While the prospect of a new life was a huge motivation for these teenagers aged between 14 and 18, it was different to the Australia we know today.

“They were hit with heat, spiders, snakes and they had not ever heard of aboriginals – during that time, the land settlements were going on and the aboriginals were losing their land so there was conflict with the English,” she says.

Prior to the Palestine, between 1848 and 1850, 4,000 Irish girls were brought to the Australian Colonies under the Earl Grey Scheme and so the practice was not new.

While it continued for some time, worries about their Catholicism and a lack of skills leaving the workhouse meant the practice would stop.

However, some of the Palestine Girls researched by Paula and her colleagues done very well and their legacies live on today.

The Cunningham sisters, Catherine and Mary, were two of the 32 that travelled. Mary’s son had a marked impact on law and order – significant because of his poor background and religion.

Her son, William Charles Sellenger, retired in 1928 as Chief Inspector of the Western Australia Police Force.

The Sellenger Centre for Research in Law, Justice and Social Change at the Edith Cowan University in Perth is named after him.

Mary Dooley was another of the women who went on to have a significant impact on modern Western Australia as she and her cousins, the Scanlons, became the first midwives in the area and delivered a whole generation to the new Australian State.

DNA testing kits have become easier to access in recent times and as a result, Ellen Hansberry, one of those who travelled, has been linked to Nuala Healy of Clonkeenabbert, Abbeyknockmoy – bringing to an end the separation of the families since Ellen’s departure.

While a stigma still exists today about those who had relatives in the workhouses, particularly among the older generation, Paula hopes that this history can be kept alive by talking about it.

“It is unbelievable that from just this segment of Galway, its DNA has gone over there and established huge amounts – we need to keep it alive and to keep it in people’s thoughts.

“We never knew anything about these girls that went abroad but they are part of our history and they shouldn’t be forgotten about,” says Paula.

Ceremony marks culmination of two-year research effort

In May of this year, a commemorative ceremony will take place to remember 32 young women who left Mountbellew Workhouse for Western Australia in 1852 – the culmination of two years of research into their lives.

In pursuit of a better life than what was on offer to them in a country decimated by famine and poverty, they stepped aboard the Palestine ship for a five-month-long journey – not knowing what they were facing.

Now, almost 170 years later, some of their ancestors will return to Galway to trace their footsteps and celebrate the impact they have had on Australian life.

Local genealogist, Paula Kennedy, says they hope the event will mean a lot to those who are travelling all the way from the Southern Hemisphere – in search of where their story began.

“Their legacies are huge within that part of Australia.

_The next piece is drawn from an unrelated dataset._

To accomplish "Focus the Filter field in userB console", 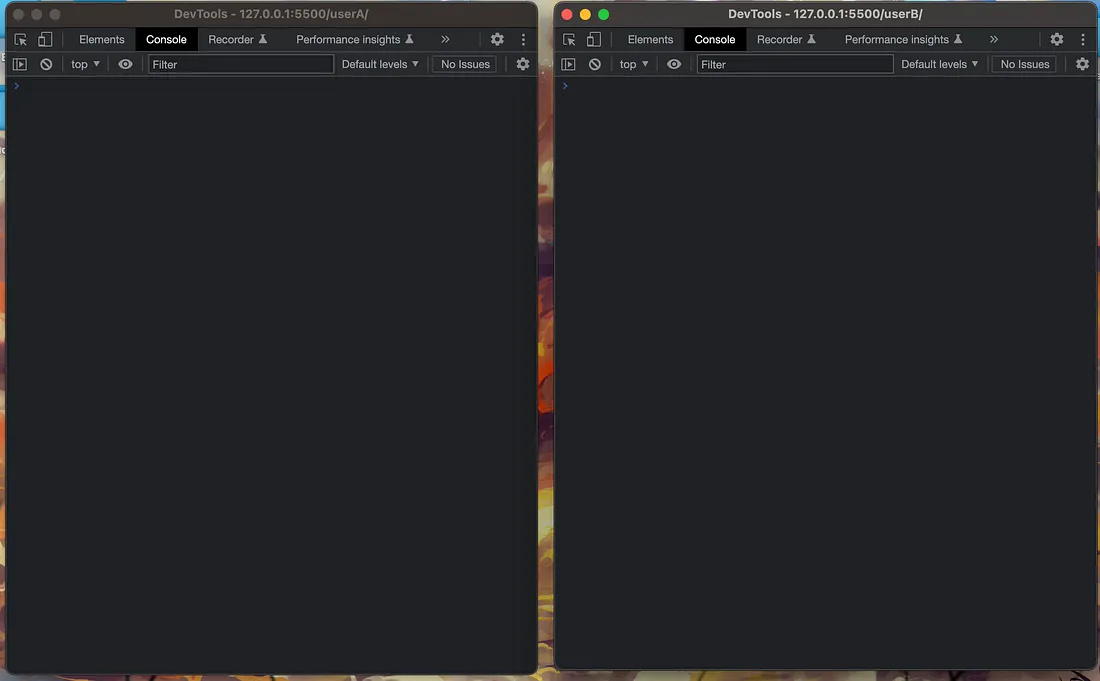I will (795, 64).
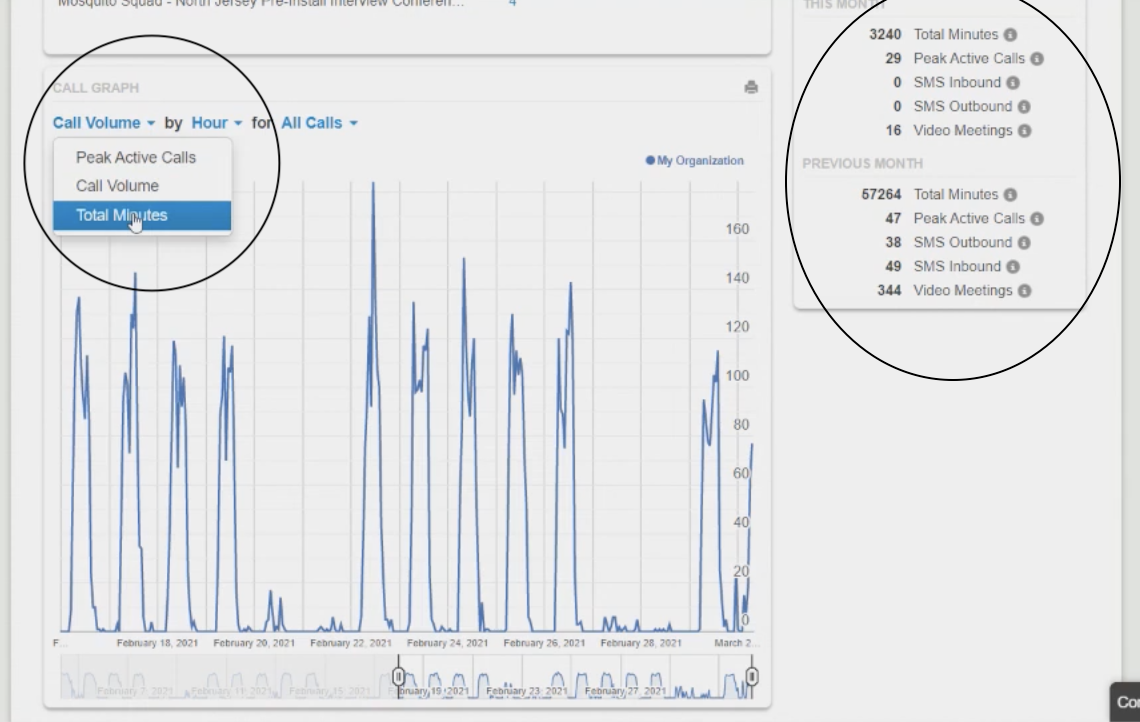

For us, as Irish people, most of us know all about our great grandparents but for Australians, they may not have that connection,” she explains.

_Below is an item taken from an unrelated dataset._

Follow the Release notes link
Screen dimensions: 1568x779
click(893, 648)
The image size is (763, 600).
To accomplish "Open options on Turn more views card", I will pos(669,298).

From Friday, May 4, a weekend-long itinerary has been drawn up which includes a visit to Ruane’s Pub in Glentane for a rambling house session.

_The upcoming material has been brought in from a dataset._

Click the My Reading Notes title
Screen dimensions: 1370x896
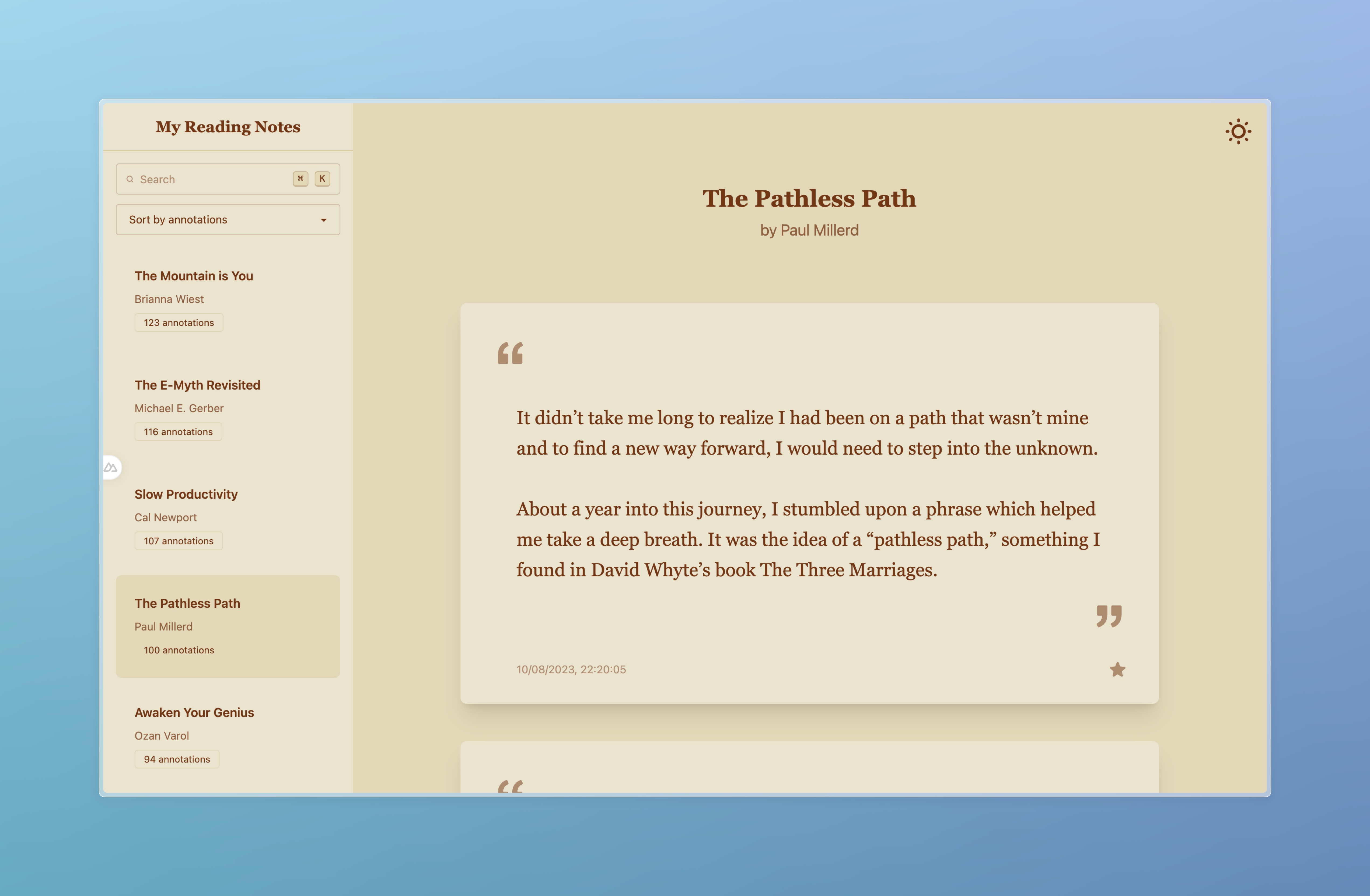click(x=228, y=127)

This will be followed by a conference in Portumna Workhouse and a talk from Bill Marwick, a descendant of Mary Ann Taylor who left Mounbellew Workhouse on the Palestine.

Finally, a mass will be held in Mountbellew and a gathering of all the ancestors who are visiting the area – while there will also be an opportunity for those visiting to explore their ancestral locality.

“It’s like it is going full circle – they will be coming back to their homeland because this is their legacy,” says Paula.

She says that the group have had huge support from Irish groups in Australia and that those links have helped them to grow this project and make contact with the relatives of those who settled in Western Australia.

They hope to make a permanent memorial to the orphan girls of Mountbellew Workhouse in the near future and to find a link to the families of all 32 who travelled.

“It was a horrible time in Irish history but it shouldn’t be forgotten about,” says Paula.